¿Afectan los conflictos internos en partidos políticos para elegir candidatos rumbo a 2018?

La postulación de los mejores hombres y mujeres a los puestos de elección popular, es una labor complicada, no sólo por los procesos partidistas, sino también por la crisis de credibilidad

Por Marcela Guerra

En los últimos años, una constante en los procesos políticos ha sido la de una mayor competencia política en la que los resultados entre el primero y el segundo lugar son cada vez más reducidos.

En este contexto, la definición de los candidatos toma la mayor relevancia. Su propuesta programática, su carísima y cercanía, el arraigo social entre la militancia pueden marcar la diferencia entre obtener o no la victoria.

La postulación de los mejores hombres y mujeres a los puestos de elección popular, es una labor complicada, no sólo por los procesos partidistas, sino también por la crisis de credibilidad por la que atraviesan los partidos políticos.

Para hacer frente a este déficit de credibilidad, los partidos políticos buscan nuevas fórmulas, como la formación de alianzas y frentes electorales, algunas de ellas incluso con ideologías contradictorias lo cual genera la percepción entre la ciudadanía de que lo único que buscan es la sobrevivencia política a toda costa, aunque el fondo sea Ganar la elección.

En un partido con altos niveles de desarrollo institucional, existen mecanismos que permiten una competencia equilibrada para los aspirantes presidenciales, es decir, un piso parejo para todos, lo que permite contar con un amplio espectro de propuestas en la que se van delineando los mejores perfiles y en el que la vocación democrática de los aspirantes permite cerrar filas en torno a la figura que cuenta con el perfil para obtener el triunfo.

En los partidos con una débil estructura institucional, la elección de candidaturas se vuelve problemática, se convierte en una lucha sin cuartel entre grupos o corrientes que puede derivar en escisiones en el interior de los partidos políticos.

Esto al final de cuentas, no propicia la selección de un candidato competitivo, sino al triunfador que ha logrado imponerse sobre los grupos de su instituto político.

La debilidad institucional de los partidos políticos, también puede expresarse en la ausencia de competencia en la organización interna de los institutos políticos por la presencia de un fuerte liderazgo, aquí no existe conflictos porque el mesías es el que designa a la estructura del partido y a los candidatos, por lo que la mejor virtud de éstos, es únicamente su cercanía con el líder.

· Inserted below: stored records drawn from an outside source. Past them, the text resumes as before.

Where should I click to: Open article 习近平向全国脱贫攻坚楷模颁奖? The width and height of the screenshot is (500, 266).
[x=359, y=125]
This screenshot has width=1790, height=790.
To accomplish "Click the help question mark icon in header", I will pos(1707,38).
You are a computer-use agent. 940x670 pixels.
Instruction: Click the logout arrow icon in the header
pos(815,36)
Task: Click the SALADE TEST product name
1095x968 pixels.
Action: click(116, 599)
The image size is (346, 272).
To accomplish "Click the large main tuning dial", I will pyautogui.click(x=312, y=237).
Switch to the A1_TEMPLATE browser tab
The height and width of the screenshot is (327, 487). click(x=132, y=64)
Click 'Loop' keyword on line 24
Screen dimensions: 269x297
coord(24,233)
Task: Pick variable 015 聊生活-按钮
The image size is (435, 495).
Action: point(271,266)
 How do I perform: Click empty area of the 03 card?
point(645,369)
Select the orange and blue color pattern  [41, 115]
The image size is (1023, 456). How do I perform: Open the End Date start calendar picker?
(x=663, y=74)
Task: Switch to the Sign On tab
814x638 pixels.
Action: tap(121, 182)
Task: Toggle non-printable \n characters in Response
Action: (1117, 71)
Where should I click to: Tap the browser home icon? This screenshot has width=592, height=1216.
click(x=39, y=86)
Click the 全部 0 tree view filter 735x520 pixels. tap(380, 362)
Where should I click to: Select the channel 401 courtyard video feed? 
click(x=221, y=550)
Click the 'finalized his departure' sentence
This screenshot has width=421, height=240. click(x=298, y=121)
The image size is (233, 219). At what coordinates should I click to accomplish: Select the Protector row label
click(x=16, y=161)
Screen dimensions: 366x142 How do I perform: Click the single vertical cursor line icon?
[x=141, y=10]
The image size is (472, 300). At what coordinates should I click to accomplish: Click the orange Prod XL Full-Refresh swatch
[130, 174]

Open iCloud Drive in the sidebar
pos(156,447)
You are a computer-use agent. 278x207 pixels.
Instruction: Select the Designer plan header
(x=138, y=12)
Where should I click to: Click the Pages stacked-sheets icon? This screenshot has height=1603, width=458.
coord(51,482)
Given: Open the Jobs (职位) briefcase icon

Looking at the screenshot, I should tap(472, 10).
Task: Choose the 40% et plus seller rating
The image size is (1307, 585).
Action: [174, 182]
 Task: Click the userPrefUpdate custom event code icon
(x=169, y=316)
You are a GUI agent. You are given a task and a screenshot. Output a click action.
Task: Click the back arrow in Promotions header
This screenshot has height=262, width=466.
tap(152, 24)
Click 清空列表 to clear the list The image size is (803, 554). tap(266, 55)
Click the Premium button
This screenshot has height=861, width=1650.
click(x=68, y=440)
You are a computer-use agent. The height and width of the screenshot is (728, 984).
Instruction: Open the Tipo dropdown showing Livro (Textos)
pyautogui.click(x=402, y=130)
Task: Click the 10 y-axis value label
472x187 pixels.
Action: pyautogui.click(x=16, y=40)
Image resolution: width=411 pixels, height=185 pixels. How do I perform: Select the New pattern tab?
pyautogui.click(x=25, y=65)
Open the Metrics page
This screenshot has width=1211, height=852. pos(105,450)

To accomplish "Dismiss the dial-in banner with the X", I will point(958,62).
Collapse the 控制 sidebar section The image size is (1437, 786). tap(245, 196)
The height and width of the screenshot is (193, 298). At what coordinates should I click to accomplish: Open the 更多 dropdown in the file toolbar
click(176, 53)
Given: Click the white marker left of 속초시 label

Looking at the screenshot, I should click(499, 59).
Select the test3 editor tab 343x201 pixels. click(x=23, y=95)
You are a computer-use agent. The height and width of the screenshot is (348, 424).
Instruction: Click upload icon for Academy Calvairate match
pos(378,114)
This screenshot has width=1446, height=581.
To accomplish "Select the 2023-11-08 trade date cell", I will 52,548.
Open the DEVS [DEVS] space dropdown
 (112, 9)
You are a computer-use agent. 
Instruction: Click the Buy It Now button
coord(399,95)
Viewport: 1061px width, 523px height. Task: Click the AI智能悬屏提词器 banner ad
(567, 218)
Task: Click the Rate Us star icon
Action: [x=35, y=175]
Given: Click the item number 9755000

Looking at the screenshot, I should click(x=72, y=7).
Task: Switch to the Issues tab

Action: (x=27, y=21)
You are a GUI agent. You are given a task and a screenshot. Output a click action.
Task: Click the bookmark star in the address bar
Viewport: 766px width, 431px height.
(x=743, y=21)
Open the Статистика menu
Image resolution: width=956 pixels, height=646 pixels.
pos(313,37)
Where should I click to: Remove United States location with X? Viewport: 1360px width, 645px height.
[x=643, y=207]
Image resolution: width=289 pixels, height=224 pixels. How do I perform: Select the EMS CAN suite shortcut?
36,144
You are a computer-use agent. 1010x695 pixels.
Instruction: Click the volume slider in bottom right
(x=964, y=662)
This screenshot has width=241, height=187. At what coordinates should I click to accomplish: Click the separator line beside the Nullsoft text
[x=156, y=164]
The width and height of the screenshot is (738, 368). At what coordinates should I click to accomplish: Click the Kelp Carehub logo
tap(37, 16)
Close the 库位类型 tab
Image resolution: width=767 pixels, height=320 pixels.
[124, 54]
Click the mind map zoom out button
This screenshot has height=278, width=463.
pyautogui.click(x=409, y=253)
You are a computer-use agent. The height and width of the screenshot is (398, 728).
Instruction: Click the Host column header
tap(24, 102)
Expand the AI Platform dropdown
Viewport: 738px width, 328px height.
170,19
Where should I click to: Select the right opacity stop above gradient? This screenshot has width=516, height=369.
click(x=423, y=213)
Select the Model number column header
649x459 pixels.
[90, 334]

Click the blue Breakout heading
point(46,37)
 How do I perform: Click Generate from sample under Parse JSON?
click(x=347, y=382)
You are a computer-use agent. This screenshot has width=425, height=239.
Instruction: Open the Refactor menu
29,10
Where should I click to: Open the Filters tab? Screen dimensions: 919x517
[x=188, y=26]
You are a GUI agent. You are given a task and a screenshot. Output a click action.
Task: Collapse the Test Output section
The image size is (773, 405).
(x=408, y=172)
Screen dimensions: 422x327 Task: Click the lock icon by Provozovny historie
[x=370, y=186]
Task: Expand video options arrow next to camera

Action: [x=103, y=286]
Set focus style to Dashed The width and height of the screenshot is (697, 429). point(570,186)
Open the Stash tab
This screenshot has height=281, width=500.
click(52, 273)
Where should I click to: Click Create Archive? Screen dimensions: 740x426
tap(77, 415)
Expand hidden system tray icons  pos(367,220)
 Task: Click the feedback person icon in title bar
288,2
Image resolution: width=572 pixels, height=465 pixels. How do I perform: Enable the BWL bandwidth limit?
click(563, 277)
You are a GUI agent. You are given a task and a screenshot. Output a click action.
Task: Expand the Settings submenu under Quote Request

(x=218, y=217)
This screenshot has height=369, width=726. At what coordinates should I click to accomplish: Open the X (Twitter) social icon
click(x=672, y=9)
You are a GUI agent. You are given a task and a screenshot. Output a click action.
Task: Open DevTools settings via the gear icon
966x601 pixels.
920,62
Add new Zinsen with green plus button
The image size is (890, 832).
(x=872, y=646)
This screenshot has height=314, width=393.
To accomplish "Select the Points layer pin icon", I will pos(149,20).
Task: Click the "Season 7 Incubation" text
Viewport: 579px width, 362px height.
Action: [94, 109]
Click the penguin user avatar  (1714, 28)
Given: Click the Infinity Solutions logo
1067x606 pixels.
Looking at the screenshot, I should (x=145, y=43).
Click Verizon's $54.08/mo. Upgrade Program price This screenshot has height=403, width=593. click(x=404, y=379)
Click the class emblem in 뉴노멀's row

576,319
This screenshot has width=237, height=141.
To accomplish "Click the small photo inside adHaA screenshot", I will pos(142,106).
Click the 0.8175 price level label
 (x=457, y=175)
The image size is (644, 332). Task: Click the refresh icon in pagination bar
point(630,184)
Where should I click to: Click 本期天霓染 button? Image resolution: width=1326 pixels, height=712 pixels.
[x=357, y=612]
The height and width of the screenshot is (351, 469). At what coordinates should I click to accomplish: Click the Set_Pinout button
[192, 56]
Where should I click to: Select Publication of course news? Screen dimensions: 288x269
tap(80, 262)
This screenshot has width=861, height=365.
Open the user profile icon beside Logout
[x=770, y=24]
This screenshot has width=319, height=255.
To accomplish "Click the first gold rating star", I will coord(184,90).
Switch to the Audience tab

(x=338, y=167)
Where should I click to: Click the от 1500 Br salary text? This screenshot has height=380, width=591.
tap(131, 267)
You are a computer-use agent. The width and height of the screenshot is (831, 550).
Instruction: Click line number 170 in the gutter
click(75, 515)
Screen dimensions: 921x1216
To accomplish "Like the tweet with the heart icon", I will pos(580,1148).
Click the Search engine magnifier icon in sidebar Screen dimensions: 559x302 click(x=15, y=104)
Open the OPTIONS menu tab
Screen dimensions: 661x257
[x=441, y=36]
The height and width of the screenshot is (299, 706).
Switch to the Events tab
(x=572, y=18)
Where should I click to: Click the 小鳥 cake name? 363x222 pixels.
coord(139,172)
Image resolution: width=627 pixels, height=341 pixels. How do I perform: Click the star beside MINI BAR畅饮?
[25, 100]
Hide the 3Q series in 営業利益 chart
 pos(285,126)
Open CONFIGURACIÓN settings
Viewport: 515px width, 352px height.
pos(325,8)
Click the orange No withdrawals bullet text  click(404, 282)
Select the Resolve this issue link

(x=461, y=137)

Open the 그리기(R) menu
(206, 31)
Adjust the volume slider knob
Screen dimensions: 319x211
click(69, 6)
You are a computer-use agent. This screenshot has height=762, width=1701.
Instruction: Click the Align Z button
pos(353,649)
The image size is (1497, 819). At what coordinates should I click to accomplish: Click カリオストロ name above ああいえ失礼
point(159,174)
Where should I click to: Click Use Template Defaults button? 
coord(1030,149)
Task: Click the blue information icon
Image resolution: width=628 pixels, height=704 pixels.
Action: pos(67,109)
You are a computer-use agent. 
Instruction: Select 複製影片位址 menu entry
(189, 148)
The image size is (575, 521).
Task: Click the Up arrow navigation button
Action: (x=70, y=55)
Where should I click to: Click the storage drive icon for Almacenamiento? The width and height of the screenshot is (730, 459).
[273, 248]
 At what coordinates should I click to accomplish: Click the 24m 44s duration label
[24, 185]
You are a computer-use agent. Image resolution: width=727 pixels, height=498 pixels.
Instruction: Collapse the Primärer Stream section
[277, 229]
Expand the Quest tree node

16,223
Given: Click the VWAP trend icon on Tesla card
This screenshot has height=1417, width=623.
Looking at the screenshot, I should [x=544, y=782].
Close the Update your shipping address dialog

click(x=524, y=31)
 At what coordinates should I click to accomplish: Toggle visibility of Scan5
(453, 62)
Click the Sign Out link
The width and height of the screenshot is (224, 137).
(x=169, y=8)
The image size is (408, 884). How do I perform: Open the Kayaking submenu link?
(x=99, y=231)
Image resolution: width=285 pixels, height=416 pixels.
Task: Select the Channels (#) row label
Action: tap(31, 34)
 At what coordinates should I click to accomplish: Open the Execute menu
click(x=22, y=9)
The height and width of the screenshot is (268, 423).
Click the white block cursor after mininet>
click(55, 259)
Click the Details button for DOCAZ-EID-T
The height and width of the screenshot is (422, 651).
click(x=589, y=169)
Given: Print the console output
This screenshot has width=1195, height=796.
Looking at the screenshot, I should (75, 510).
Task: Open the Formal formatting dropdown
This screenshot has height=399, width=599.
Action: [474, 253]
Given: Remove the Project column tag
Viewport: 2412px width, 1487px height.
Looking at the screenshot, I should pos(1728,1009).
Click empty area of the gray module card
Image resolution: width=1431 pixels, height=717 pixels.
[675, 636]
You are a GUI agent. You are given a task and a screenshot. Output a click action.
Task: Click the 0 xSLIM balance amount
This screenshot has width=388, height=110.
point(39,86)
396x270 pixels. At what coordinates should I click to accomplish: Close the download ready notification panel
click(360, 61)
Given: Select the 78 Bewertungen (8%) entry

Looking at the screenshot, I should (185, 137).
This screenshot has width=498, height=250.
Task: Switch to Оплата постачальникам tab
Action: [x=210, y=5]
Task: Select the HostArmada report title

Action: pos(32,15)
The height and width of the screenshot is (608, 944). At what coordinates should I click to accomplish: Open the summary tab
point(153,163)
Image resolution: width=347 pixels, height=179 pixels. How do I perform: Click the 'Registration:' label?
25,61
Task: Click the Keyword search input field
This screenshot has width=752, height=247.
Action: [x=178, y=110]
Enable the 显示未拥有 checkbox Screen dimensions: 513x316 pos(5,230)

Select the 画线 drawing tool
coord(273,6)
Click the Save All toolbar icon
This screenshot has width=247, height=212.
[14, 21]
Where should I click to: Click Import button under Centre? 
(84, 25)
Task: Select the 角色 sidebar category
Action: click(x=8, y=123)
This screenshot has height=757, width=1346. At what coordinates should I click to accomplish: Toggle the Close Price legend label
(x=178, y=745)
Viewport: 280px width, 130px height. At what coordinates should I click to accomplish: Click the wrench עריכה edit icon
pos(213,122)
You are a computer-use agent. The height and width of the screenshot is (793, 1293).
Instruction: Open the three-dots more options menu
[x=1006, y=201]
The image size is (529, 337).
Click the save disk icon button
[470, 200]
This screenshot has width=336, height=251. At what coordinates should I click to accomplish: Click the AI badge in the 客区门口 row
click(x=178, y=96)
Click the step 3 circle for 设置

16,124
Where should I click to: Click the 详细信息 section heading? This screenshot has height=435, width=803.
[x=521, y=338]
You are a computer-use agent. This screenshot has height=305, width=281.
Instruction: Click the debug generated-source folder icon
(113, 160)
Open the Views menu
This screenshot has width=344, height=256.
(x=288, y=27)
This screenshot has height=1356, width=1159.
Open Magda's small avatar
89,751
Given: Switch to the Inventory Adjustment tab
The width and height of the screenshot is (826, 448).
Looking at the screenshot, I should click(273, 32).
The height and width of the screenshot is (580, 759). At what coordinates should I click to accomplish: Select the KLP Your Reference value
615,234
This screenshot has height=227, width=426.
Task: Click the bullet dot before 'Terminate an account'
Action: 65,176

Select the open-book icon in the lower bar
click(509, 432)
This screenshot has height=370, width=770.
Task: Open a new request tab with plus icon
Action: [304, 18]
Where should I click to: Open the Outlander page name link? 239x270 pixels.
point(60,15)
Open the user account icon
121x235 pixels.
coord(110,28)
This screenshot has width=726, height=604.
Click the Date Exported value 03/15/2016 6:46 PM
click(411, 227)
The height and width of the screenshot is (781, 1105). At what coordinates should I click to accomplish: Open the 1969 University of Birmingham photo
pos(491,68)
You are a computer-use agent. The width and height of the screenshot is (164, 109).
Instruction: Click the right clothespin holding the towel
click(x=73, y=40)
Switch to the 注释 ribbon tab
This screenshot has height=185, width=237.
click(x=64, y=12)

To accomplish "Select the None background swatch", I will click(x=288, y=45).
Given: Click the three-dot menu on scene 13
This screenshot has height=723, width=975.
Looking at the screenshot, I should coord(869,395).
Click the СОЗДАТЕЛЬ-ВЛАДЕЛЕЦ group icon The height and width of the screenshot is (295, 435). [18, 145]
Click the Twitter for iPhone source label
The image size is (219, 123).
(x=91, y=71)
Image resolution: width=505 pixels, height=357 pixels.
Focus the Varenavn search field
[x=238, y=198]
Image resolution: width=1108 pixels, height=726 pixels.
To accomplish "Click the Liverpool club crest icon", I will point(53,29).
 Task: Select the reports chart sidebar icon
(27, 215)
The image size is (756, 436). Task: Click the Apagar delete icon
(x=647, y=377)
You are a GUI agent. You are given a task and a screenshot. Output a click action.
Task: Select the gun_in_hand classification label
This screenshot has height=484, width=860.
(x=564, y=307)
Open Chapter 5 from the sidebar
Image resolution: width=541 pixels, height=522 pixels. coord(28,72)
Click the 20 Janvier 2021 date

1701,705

Los partidos políticos tienen la importante misión de ser el medio a través del cual la ciudadanía transmite sus legítimas demandas, por ello, la construcción de mecanismos que incentiven su democratización interna y amplíen los canales de participación para que los ciudadanos influyan en los asuntos públicos, son una condición necesaria para cumplir con este objetivo.

Si los partidos lejos de dar respuesta a estas cuestiones, se enfocan en su conflictos internos, difícilmente recobraran la confianza ciudadana y profundizarán sus crisis de credibilidad, motivo por el cual considero que los conflictos internos, sí tienen repercusiones en la selección de candidatos idóneos para la elección presidencial de 2018.

Los integrantes de los partidos políticos nos enfrentamos al enorme reto de postular a los perfiles idóneos y cercanos a la gente, sólo de esta manera podremos recuperar la credibilidad en la política y ofrecer resultados tangibles a una ciudadanía más participativa, que exige mejores resultados por parte de sus gobiernos.